A year later, Kenmore was filled with shouting people and exhausted runners trying to make the final push towards the finish line in Copley Square, less than a mile away. For Keflezghi, the mantra that came out of the tragedy turned in his mind as he covered the 26.2 miles between Hopkinton and Boston in just over 2 hours.
“Boston Strong, Boston Strong, Meb Strong, Meb Strong.”
Keflezghi was a fitting winner because of his background. At the age of twelve, he and his family fled for the US from Eritrea, the small east African nation, amid its war with Ethiopia. They settled in San Diego. From there, his running career took him to UCLA on scholarship, became a US citizen and competed in the three Olympic games. He became the first American in 27 years to win the New York Marathon, in 2009.
The story is one that is held up as quintessentially American. It is also one of good fortune. Trying to predict the life that Keflezghi would have experienced had he not come to the US is rather futile. However, it is hard to set aside the advantages that come with living in a country that is relatively stable.
The Boston Marathon bombing was proceeded by bombings in Mogadishu, Somalia that killed dozens of people. Somalia has been unstable for decades due to its civil war, which has affected its neighbors, including Eritrea. The anniversary of the Boston bombing is a reminder that such public attacks can occur anywhere in the world.
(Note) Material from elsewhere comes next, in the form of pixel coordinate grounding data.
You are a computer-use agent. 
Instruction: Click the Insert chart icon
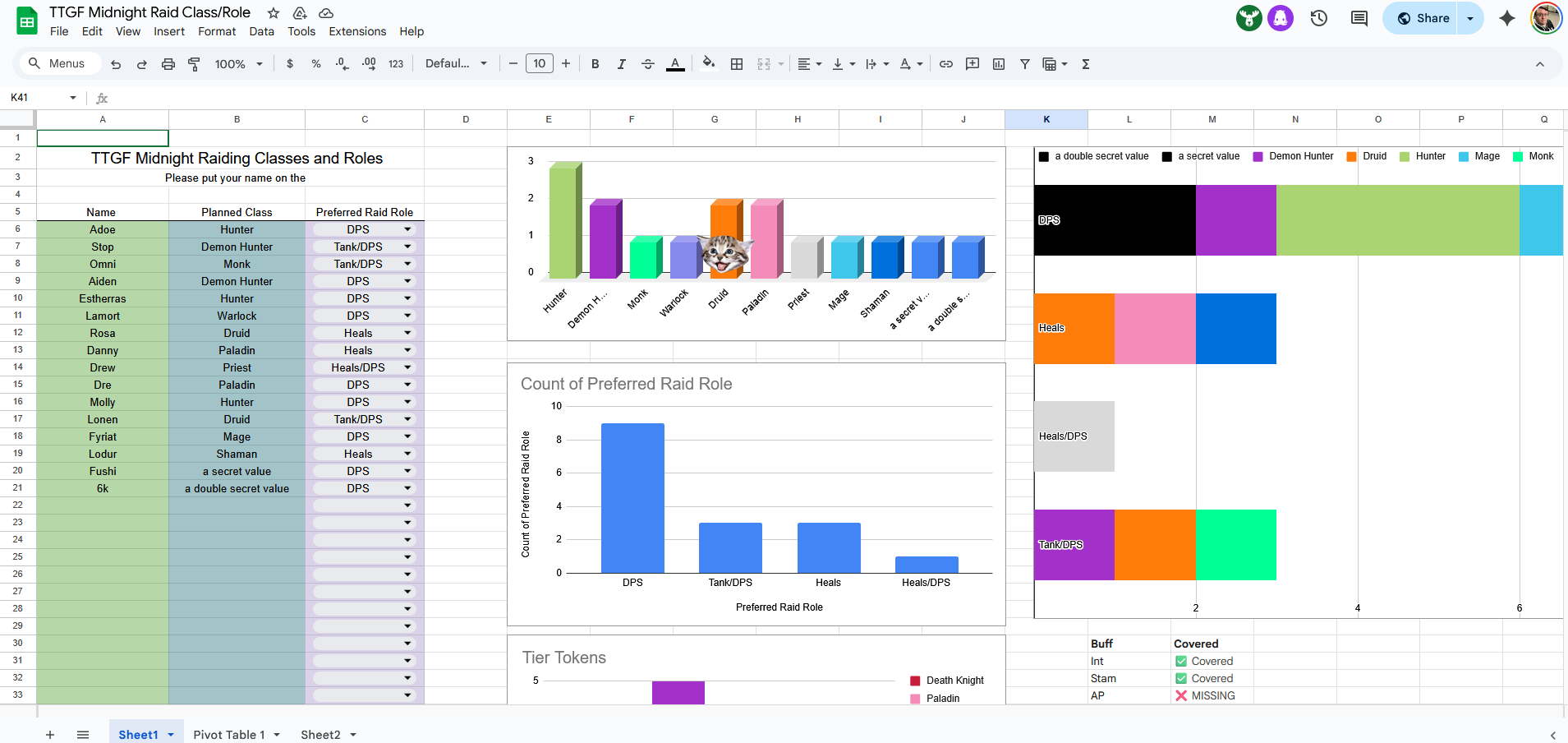click(x=999, y=64)
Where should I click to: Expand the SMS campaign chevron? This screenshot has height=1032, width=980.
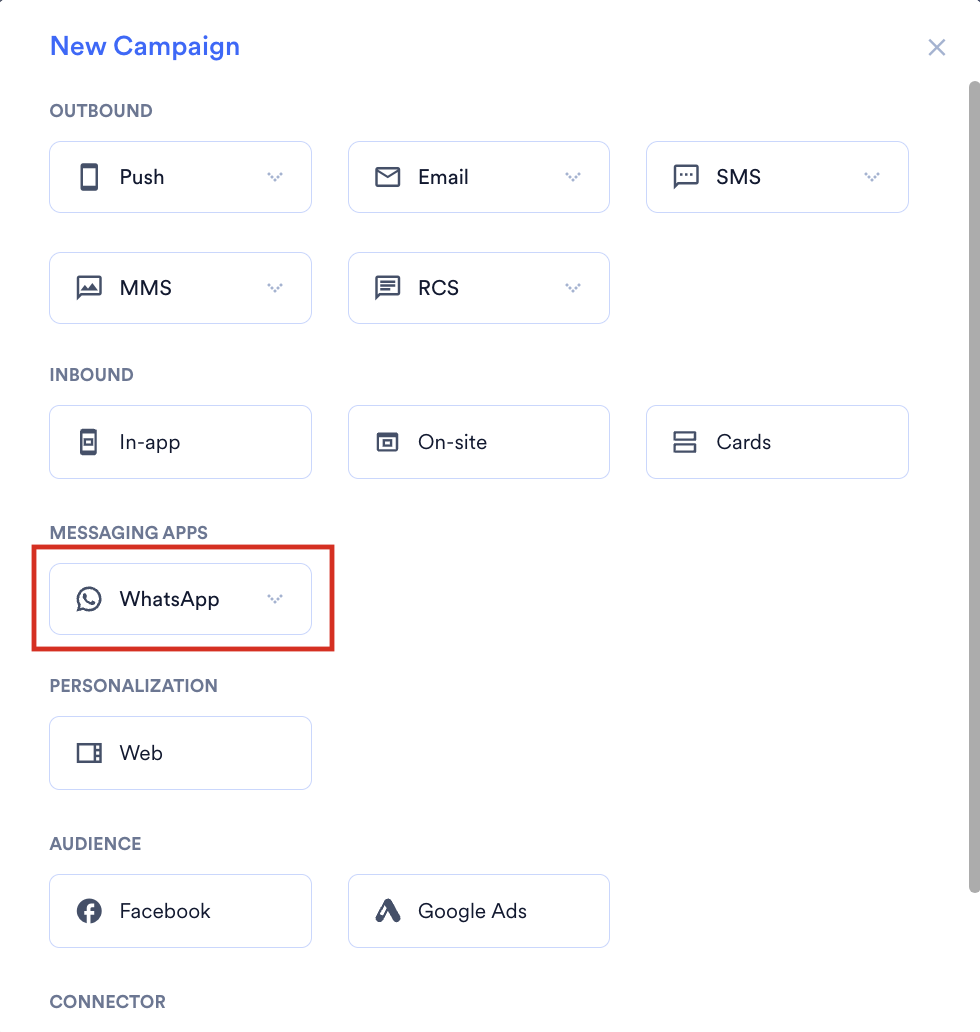(x=872, y=176)
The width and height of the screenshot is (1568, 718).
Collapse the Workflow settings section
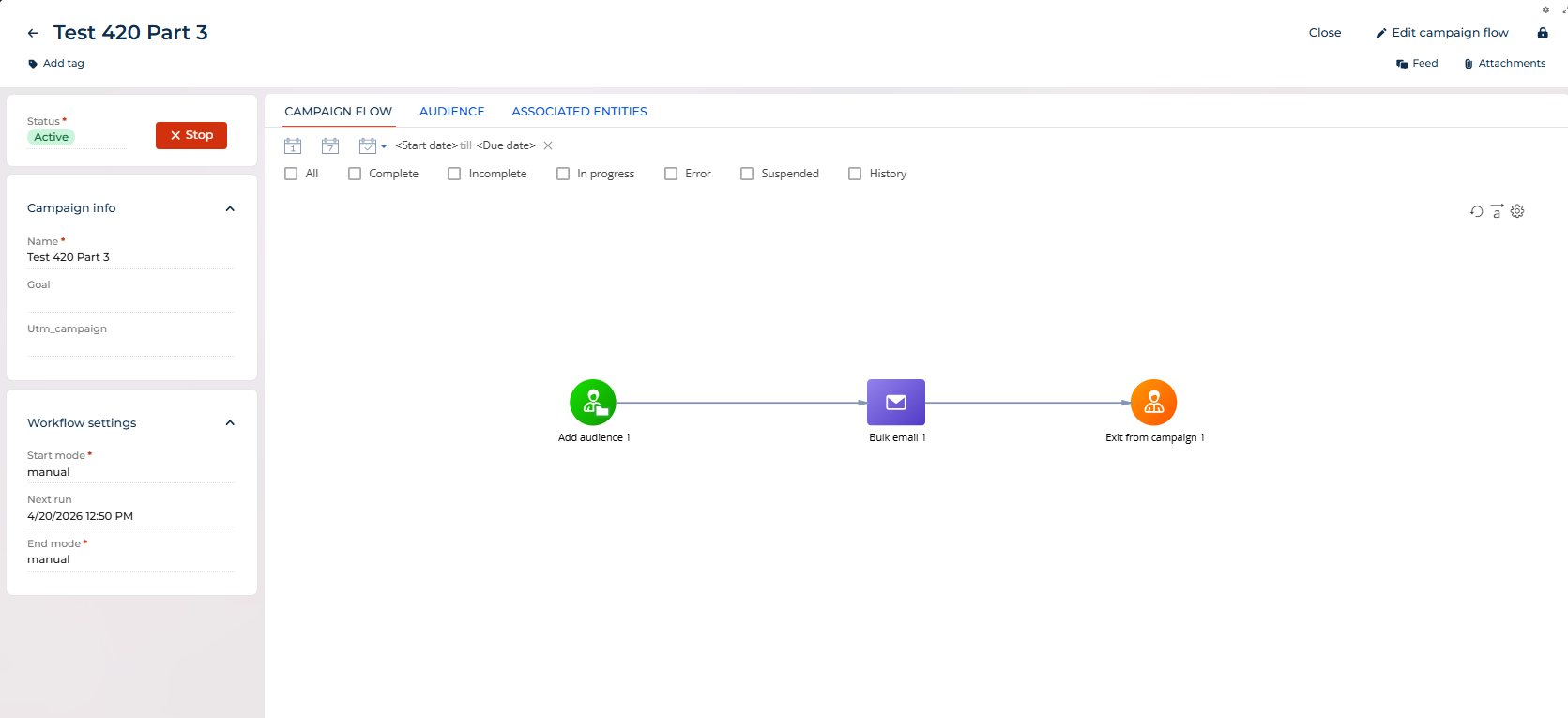(230, 423)
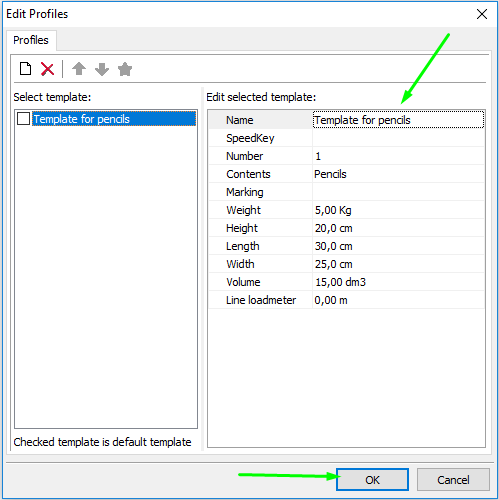Move the template down with the arrow icon
This screenshot has height=500, width=499.
click(102, 69)
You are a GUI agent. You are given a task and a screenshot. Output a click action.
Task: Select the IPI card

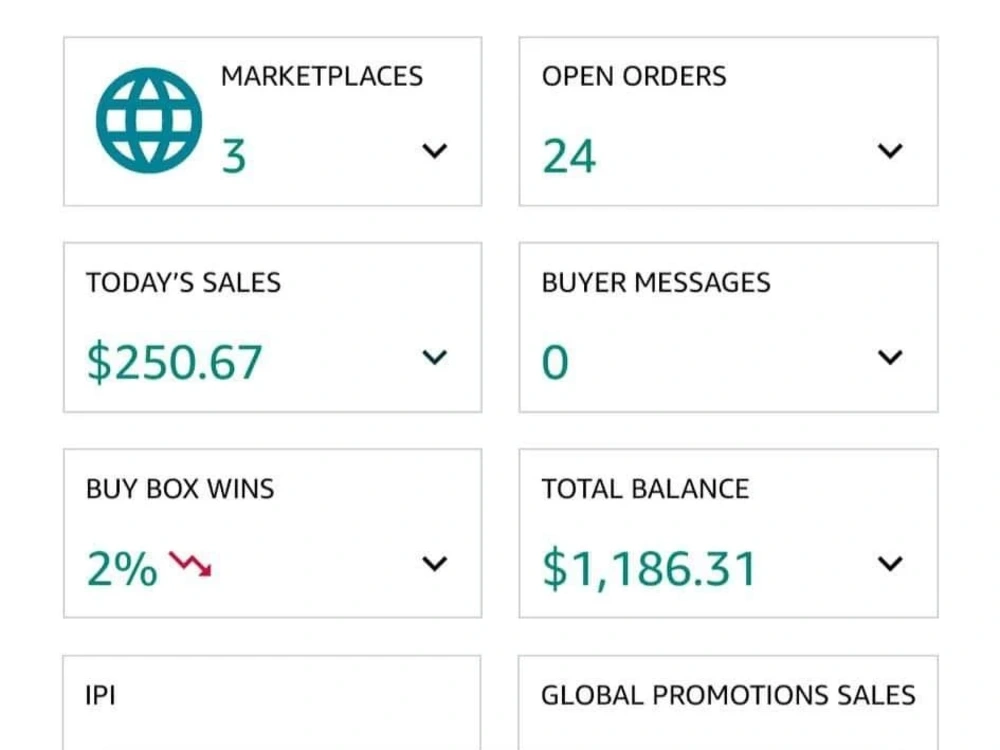click(272, 702)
“[O]n Patriots’ Day, when I’m told up to 36,000 people will line up to start the marathon, you will send a resounding message around the world not just to rest of the world, but to the terrorists that we will never yield. We will never cower. America will never, ever, ever stand down,” said Vice President Joe Biden, during his speech at the bombing memorial in Boston.
The resilience of which Biden speaks is not unique to Boston, nor the US, nor anywhere else in the world. What stands out to me is the good fortune that the anniversaries here in the US are few and far between. For people living in Somalia, Afghanistan, Syria and elsewhere, these kinds of incidents are a part of everyday life.
That is not to say that this is a tragedy to take lightly. It is one that should remind us of the people who have been affected most by such awful attacks. It should remind us of the things that connect us as people, not the borders that we draw on maps, or the religions we follow, or the languages we speak, or the way that we look. There is a universality to tragedy.
A better world means that events like the Boston Marathon bombing will increasingly become the exception, rather than the rule for every person on this planet.